Чужой лес

Сижу в Медонском лесу. Давно облюбовал я это чудесное местечко, среди берез и кленов. Сзади, по склону, живописно вьется тропинка, сдавленная цепкой ежевикой. Впереди – заросшая травой площадка с расходящимися в разные стороны дорожками. Зеленой стеной стоит вокруг скамьи молодая поросль, играя на солнце листвой. И какая-то птица в глубине леса поет, настойчиво заучивая первые пять нот из партии Зибеля[128].

«Расскажите вы», – ясно слышится. А кому – не хочет сказать. Только я и так понимаю. Конечно, «ей». За это говорит все: и горячее солнце, и ясное небо, и такой милый ласкающий ветер…

Сижу, смотрю на березы и, как всегда, в душе – радость и грусть. Так много воспоминаний будят родные белые пятна, окруженные нежностью тонких ветвей. И так больно чувствуется, что все-таки это не то; что все это чужое вокруг – и земля, и дороги, и небо, и птицы…

Вот, вдали, из-за поворота показалась группа французов. Целая семья… Дама, двое детей. Девочку мать ведет за руку; мальчуган, вооруженный деревянной саблей, кидается из стороны в сторону, с безумием Дон-Кихота накидывается на стволы старых лип.

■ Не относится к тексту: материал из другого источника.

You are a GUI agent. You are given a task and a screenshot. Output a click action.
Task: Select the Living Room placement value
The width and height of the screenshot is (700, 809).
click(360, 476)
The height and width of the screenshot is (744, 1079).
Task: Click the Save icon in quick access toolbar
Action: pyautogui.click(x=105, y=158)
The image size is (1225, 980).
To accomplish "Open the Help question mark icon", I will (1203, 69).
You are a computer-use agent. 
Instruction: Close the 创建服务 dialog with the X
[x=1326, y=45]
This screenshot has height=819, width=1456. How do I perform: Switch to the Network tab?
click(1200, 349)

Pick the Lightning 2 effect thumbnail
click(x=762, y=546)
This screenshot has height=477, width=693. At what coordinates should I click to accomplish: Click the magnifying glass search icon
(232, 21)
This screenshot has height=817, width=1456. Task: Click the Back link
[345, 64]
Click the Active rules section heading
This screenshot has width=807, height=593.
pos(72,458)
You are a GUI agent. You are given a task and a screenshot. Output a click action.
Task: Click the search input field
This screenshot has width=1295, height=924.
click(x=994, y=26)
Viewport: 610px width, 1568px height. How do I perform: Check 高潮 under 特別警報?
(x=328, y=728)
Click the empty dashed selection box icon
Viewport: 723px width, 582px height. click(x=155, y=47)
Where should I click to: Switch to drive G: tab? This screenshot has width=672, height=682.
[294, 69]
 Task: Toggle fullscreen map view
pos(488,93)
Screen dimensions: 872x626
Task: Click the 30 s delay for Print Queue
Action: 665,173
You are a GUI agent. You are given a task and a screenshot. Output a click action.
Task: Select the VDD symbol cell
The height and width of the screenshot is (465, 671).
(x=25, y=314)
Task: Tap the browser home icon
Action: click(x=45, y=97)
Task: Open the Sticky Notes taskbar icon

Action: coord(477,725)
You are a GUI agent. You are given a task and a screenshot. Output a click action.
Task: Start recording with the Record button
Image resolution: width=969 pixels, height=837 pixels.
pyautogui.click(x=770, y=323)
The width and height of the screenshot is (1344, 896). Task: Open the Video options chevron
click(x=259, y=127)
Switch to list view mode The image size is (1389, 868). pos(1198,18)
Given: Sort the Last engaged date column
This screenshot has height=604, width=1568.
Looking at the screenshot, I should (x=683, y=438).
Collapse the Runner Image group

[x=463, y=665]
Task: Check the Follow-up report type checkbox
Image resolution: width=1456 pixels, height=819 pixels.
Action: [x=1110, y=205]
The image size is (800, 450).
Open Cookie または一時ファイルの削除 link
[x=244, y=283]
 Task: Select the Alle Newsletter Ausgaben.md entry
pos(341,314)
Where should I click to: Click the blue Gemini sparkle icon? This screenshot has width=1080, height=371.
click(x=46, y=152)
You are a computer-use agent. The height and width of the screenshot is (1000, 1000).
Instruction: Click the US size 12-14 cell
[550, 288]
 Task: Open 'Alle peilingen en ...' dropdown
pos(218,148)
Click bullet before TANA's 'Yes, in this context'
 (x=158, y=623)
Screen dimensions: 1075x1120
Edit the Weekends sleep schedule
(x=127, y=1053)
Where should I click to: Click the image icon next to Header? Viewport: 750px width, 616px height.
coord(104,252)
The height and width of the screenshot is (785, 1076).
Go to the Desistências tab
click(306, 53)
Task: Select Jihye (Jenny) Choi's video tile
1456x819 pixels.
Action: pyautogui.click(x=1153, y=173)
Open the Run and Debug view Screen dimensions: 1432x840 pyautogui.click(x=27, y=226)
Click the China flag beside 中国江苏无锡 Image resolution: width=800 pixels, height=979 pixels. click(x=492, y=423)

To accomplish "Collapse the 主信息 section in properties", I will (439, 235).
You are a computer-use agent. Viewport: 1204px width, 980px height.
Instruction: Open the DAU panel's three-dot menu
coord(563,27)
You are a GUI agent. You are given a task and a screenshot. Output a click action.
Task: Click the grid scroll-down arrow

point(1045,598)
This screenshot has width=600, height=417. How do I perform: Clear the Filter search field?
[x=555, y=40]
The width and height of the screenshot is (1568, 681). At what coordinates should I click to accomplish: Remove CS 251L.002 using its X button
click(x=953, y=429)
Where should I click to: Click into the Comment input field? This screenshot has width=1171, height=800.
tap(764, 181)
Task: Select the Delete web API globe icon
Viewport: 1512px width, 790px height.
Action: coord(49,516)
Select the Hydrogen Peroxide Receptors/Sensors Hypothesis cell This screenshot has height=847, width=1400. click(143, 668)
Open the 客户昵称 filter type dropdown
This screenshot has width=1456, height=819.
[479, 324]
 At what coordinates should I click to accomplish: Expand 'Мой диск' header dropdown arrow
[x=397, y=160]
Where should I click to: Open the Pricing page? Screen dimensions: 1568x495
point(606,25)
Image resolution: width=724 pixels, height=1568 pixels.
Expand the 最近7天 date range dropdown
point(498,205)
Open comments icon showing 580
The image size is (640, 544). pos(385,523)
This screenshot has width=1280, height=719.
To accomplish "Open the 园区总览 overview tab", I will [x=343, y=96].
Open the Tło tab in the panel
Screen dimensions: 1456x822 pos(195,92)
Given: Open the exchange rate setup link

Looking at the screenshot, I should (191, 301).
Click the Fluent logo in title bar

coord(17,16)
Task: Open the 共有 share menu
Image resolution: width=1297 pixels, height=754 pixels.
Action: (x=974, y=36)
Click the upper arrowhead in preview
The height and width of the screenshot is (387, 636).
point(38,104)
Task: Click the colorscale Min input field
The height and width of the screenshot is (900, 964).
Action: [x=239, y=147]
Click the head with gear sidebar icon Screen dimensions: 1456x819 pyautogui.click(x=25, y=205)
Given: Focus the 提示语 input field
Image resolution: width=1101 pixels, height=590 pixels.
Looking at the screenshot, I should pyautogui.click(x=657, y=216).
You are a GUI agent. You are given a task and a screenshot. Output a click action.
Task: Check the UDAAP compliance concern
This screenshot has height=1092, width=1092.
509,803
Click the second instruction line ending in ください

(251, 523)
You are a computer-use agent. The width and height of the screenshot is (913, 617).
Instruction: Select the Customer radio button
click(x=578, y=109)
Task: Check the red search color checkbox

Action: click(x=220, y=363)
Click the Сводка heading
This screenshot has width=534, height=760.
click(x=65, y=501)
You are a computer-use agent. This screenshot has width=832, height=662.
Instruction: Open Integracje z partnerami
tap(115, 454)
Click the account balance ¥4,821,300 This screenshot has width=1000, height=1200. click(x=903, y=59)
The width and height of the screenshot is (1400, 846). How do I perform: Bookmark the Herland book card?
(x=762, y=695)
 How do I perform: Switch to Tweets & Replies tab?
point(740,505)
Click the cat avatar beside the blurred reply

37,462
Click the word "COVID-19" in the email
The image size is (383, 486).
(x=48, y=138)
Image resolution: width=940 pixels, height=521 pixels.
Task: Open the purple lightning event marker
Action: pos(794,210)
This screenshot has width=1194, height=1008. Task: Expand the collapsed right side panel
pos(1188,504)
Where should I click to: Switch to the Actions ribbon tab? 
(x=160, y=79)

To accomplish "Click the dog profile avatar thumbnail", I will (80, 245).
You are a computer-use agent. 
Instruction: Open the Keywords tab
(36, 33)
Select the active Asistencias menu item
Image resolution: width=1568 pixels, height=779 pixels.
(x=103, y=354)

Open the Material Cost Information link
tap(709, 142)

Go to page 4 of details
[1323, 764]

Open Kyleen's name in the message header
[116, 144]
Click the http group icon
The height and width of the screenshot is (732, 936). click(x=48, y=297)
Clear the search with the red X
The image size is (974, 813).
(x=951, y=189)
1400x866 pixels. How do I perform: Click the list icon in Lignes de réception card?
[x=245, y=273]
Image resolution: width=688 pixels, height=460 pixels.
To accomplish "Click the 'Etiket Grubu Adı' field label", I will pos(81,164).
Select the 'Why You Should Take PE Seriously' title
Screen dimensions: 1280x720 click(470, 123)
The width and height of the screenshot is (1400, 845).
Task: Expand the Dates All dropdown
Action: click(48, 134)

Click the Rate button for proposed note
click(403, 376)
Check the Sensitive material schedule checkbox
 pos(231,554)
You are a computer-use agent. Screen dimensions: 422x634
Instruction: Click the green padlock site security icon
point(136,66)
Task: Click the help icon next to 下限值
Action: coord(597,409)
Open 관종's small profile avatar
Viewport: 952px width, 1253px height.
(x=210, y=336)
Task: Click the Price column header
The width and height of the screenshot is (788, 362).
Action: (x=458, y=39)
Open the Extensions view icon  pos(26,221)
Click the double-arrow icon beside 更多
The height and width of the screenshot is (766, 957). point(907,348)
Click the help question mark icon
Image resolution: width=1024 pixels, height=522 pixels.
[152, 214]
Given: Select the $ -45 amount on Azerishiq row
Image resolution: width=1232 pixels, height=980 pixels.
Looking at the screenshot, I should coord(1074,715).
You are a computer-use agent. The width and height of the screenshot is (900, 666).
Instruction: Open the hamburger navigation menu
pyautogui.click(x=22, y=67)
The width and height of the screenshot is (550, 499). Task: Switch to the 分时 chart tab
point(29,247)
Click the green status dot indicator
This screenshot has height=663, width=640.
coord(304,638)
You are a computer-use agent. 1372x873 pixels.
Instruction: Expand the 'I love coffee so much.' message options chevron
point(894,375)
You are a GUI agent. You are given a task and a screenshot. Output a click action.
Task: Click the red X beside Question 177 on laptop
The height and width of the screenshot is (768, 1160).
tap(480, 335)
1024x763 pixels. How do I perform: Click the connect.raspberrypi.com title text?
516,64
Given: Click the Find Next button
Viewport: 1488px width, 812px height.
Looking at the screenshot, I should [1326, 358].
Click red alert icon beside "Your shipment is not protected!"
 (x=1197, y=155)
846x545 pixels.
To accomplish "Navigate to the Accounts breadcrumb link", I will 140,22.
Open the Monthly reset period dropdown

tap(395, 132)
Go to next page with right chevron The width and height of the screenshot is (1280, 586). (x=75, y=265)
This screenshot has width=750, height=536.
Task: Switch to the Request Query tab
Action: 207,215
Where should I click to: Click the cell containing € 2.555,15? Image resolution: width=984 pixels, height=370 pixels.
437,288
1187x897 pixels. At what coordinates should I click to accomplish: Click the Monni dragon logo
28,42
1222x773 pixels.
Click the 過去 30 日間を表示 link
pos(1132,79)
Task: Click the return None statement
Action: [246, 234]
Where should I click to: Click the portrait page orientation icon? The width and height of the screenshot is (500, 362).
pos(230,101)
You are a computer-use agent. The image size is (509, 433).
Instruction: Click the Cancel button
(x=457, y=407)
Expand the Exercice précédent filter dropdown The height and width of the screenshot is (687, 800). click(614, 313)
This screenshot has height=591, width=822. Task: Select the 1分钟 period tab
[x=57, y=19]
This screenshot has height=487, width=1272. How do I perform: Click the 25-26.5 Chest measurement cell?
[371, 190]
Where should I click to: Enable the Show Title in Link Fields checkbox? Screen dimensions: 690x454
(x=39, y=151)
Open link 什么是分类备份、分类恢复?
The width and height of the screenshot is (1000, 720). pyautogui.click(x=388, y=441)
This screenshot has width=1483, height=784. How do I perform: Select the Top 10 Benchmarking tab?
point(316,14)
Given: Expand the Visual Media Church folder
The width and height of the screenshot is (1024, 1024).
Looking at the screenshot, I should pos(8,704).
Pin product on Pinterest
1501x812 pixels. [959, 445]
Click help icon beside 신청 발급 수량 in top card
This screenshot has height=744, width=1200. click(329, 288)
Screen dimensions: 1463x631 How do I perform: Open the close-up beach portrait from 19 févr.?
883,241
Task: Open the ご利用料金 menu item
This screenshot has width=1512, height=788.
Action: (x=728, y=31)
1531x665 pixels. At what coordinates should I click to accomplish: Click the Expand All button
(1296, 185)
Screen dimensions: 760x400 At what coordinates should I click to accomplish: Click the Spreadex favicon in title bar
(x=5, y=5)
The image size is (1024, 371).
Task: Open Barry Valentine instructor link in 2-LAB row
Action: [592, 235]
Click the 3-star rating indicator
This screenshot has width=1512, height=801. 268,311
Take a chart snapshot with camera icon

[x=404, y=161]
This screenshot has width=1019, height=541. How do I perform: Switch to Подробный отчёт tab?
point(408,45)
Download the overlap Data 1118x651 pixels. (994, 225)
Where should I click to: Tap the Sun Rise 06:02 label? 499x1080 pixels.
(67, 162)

Счастливцы! Они у себя. Дома. Это все – их. На лице у матери – установившаяся спокойная радость. У детей – уверенные движения будущих хозяев страны. Опьянены годами, родным солнцем, родным воздухом…

Дама останавливается на площадке, нерешительно смотрит назад.

– Ау! – сложив ладони у губ, громко восклицает она.

– Го-го-го! – отвечает откуда-то громовой раскатистый голос.

– Ау! Ау!

– Го-го-го!

Эхо ответило «го»… Птица с партией Зибеля смолкла. Воздух замер, погрузившись после резких сотрясений в истомную тишь. И, вот, вдали, на дорогу ввалилась грузная фигура со шляпой на затылке, с развалистым самодовольством в походке.

Счастливцы! Как непринужденны! Что значит – дома. У себя. На своей собственной родине.

…Он подходит, запыхавшись, сияет мокрым лицом. В одной руке большой сверток в газетной бумаге, длинный хлеб. В другой – бутылка, в которой булькает молоко.

– Сядем на скамью, что ли? – спрашивает он громко по-русски, подозрительно взглянув на меня.

– Там уже кто-то сидит.

– А что ж такого. Пусть подвинется. Не его здесь скамейка. Володька! Пойди сюда! Ишь, поганец. Ломает кусты. Аня, садись. Ляля! Хочешь молочка? А? Володька, пойди сюда! Тебе говорю?

Они садятся. Аня, Володя, Ляля и он. Он ближе всех. Настолько близко, что каждый очередной поворот его могучей спины грозит смахнуть меня со скамьи.

– Мама, а у нашей соседки родился ребеночек! – говорит почему-то Ляля.

– Ну, и отлично. Пей молоко. Ты кого это встретил, Сережа? Топорчикова?

– Нет, не Топорчикова. Ты не знаешь. Полковник де-Гурнель. Удивительная штука, все-таки. В последний рай в Севастополе виделись, потом потеряли друг друга из вида. И теперь, на тебе, неожиданно в Медонском лесу повстречались.

– Де-Гурнель? Русский?

– Русский, конечно. Симпатяга. А судьба у человека, действительно, странная. Володька! Оставь хлеб в покое! Не подбрасывай! Предки были французскими эмигрантами, во время революции бежали в Россию. А теперь, вот, потомок принужден от революции обратно бежать. Беженцем в своей собственной родной стране оказался. Здорово? Володька! Что я тебе говорю?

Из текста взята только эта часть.